The communication flow in both processes is similar:

1. (Not pictured) The user requests a resource or site login from the application.
2. The site sees that the user is not authenticated. It formulates a request for the identity provider, encodes it, and sends it to the user as part of a redirect URL.
3. The user's browser makes a request to the redirect URL for the identity provider, including the application's request
4. If necessary, the identity provider authenticates the user (perhaps by asking them for their username and password)
5. Once the identity provider is satisfied that the user is sufficiently authenticated, it processes the application's request, formulates a response, and sends that back to the user along with a redirect URL back to the application.
6. The user's browser requests the redirect URL that goes back to the application, including the identity provider's response
7. The application decodes the identity provider's response, and carries on accordingly.
8. (oAuth only) The response includes an access token which the application can use to gain direct access to the identity provider's services on the user's behalf.

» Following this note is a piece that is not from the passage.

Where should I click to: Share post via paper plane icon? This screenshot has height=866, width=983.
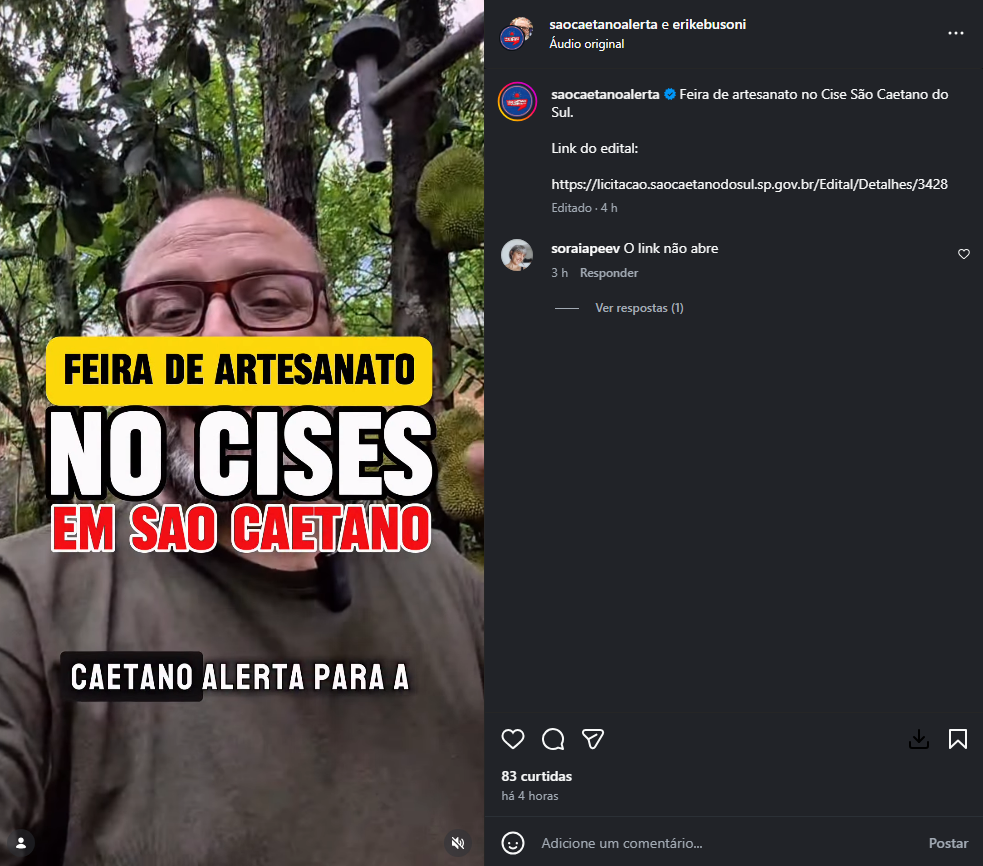(x=592, y=739)
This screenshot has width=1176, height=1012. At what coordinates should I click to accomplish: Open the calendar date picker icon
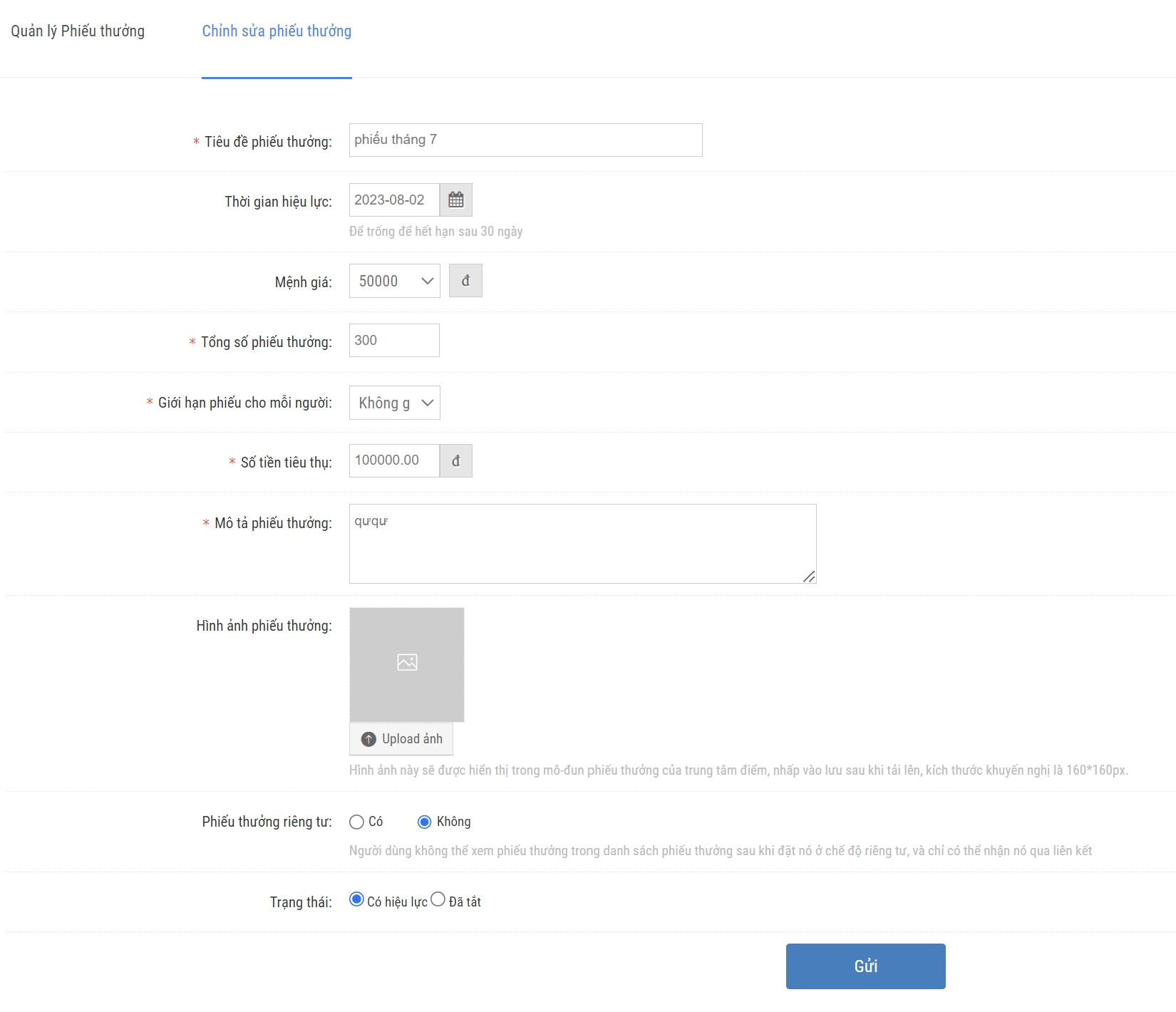click(455, 200)
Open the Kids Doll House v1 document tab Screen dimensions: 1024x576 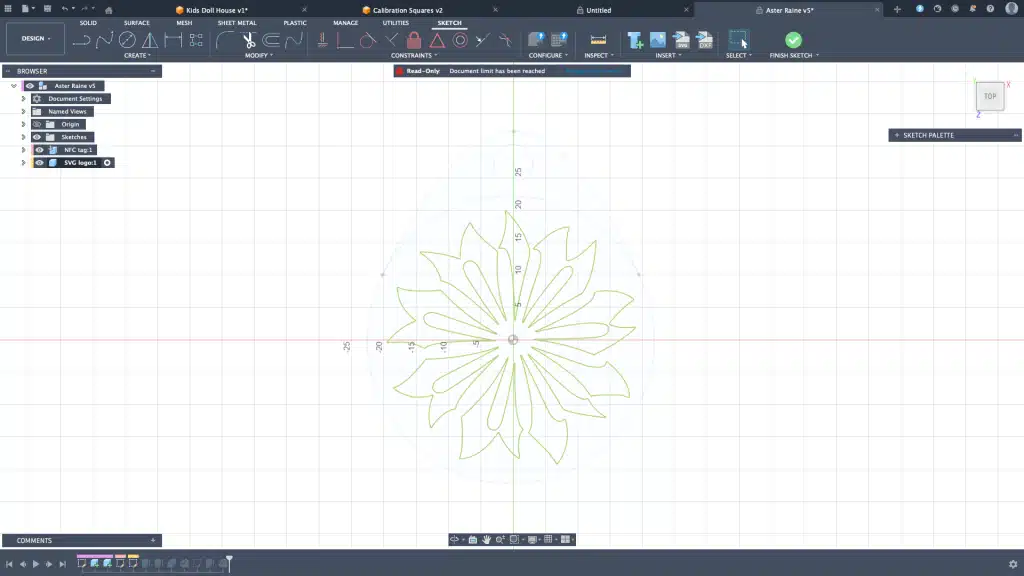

The crucial difference is that in the OpenID authentication use case, the response from the identity provider is an assertion of identity; while in the oAuth authorization use case, the identity provider is also an API provider, and the response from the identity provider is an access token that may grant the application ongoing access to some of the identity provider's APIs, on the user's behalf. The access token acts as a kind of "valet key" that the application can include with its requests to the identity provider, which prove that it has permission from the user to access those APIs.

Because the identity provider typically (but not always) authenticates the user as part of the process of granting an oAuth access token, it is tempting to view a successful oAuth access token request as an authentication method itself. However, because oAuth was not designed with this use case in mind, making this assumption can lead to major security flaws.

=== oAuth and XACML ===

XACML is a policy-based, attribute-based access control authorization framework. It provides:
- An access control architecture.
- A policy language with which to express a wide range of access control policies including policies that can use consents handled / defined via oAuth.
- A request / response scheme to send and receive authorization requests.
XACML and oAuth can be combined to deliver a more comprehensive approach to authorization. oAuth does not provide a policy language with which to define access control policies. XACML can be used for its policy language.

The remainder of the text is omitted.